A big concern among some veterinarians is the slippery slope—the prospect of introducing managed care into the profession.
“Historically some veterinarians have raised concerns about pet health insurance,” says Lisa Hockensmith, communications manager for the Hartville Group in Canton, Ohio, which offers ASPCA Pet Health Insurance.
“Rather than interfere with veterinarians’ relationship with clients, our goal is to help strengthen these ties,” Hockensmith says. Accident and illness coverage helps increase clients’ spending power so they can follow their veterinarians’ recommendations.”
Adds Cruz: “Colleagues who are concerned with pet health insurance are those who are uneducated about how it works.”
Pet insurance is indemnity coverage, and the contract is between the company and the client, not the veterinarian. The veterinarian practices medicine as he sees fit, the client pays the bill and is later reimbursed by the company.
“Once they have gone up the learning curve, they become advocates,” Cruz says.
The Bayer Veterinary Care Usage Study identified six root causes for the decline in veterinary visits over the past decade. Among them is the cost of veterinary care.
Brakke Consulting and the National Commission on Veterinary Economic Issues also participated in the study. The findings were reported in January.
“Pet health insurance and third-party financing are essential [to easing the cost of veterinary care],” says Karen Felsted, CPA, MS, DVM, CVPM, the chief executive officer of the NCVEI.
Owners’ inability to pay medical expenses is one reason animals find their way into shelters, says Ayse Dunlap, director of operations for the Cleveland Animal Protective League.
“We certainly see animals come to the shelter because the owner cannot afford the medical care,” Dunlap says. “Sometimes medical care is as simple as upkeep and other times it’s due to illness or injury.”
Some animal shelters—most with a Petfinder.com presence—offer a month of free pet health insurance upon an adoption.
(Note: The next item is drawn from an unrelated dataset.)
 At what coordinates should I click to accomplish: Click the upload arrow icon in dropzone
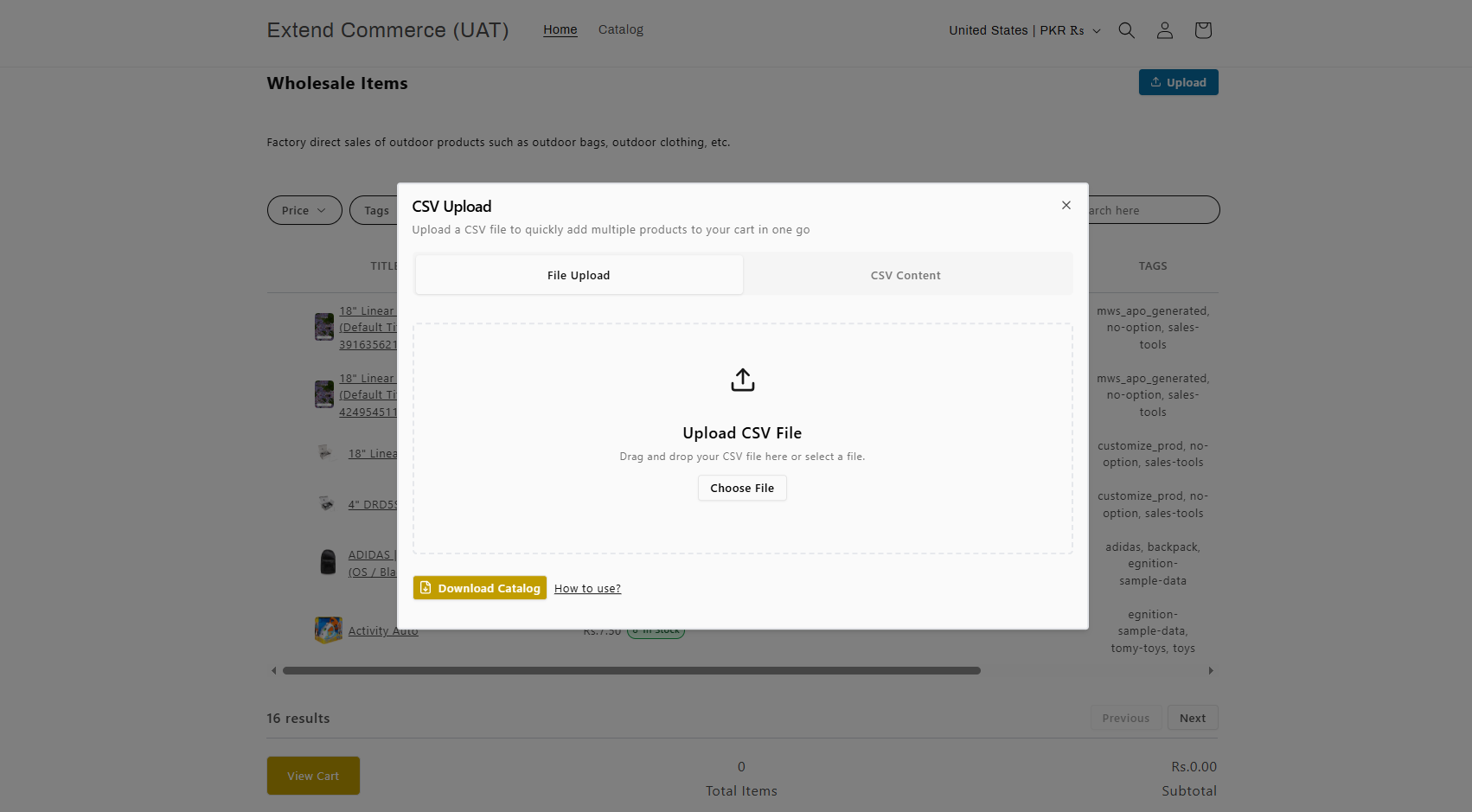(743, 380)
It is offered to extend the animal’s access to veterinary care and expose owners to the benefits of insurance.
“We started using our current pet health insurance program in 2007, and we’d been offering pet insurance prior to that,” Dunlap says. “We like to make sure that adopters have as many resources available to them as possible when they take a new pet home.
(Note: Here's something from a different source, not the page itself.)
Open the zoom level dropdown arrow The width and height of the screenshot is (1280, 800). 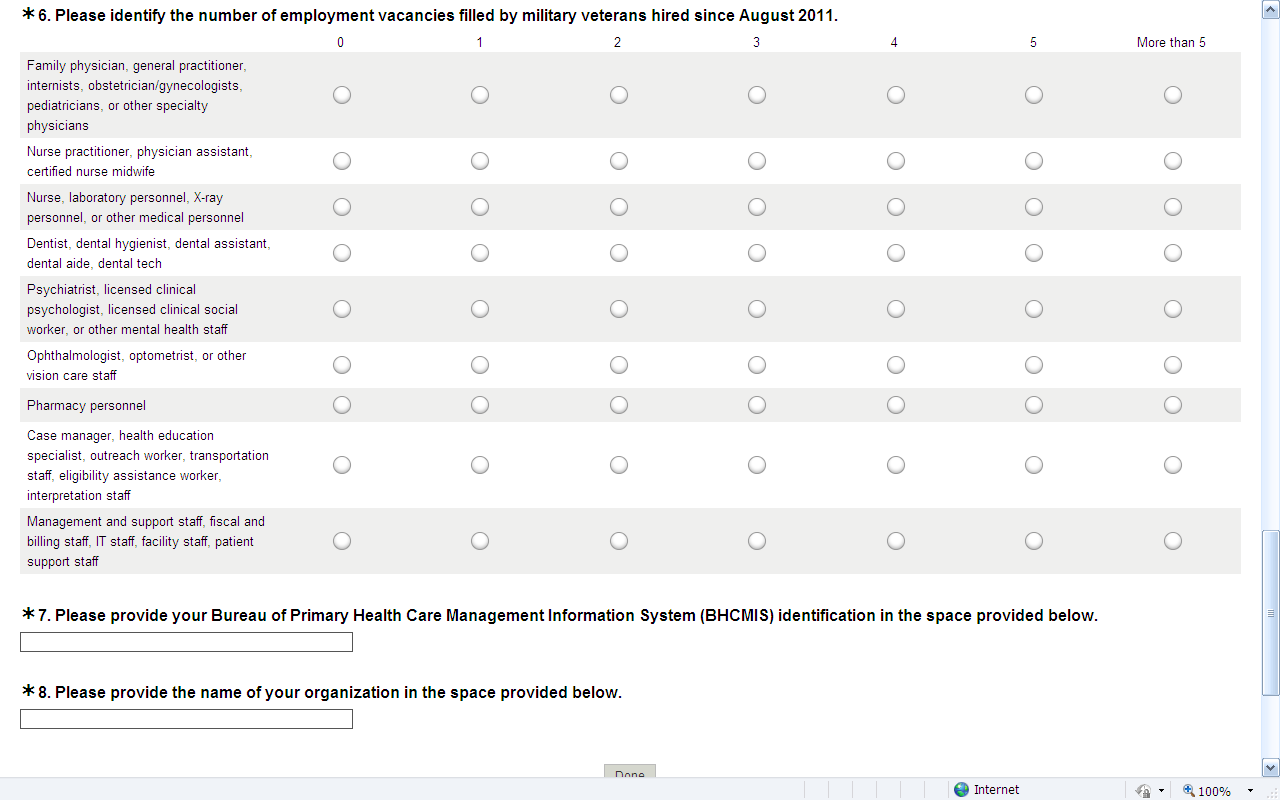tap(1250, 790)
“However, there is still no way for us to guarantee the health of an animal after it leaves the building. So it’s nice to be able to provide adopters with insurance that will help them cover medical costs if they run into an issue.”
“There’s nothing out there that’s a perfect fit for everyone, but there will always be clients who just don’t have the money to treat their pets at the standard of care necessary. People aren’t always choosing not to spend the money on treating their animal; they might flat out not have it and the answer to that going forward will be pet health insurance.”
Dr. Felsted says a large percentage of pet owners simply can’t appreciate how much can go wrong with their pet or how much can be done for an animal that has pet health insurance.
“It’s not realistic for an owner to think that they’ll get pet health insurance and that every veterinary bill they have from that point on will be covered 100 percent,” Felsted says. “Veterinarians need to educate clients that pet health insurance is about managing risk, just like it is with auto or homeowners insurance, only they’re dealing with living things.”
Some veterinarians might be overwhelmed with the number of companies and policies available. Hockensmith says The Hartville Group recommends asking five questions to unveil companies’ inner workings.
“We suggest asking: ‘How are reimbursements paid?’; ‘What type of deductible is offered?’; ‘Is wellness coverage available?’; ‘What do insurers ask veterinarians to do?’; and ‘How much experience does the company have?’ ” Hockensmith says.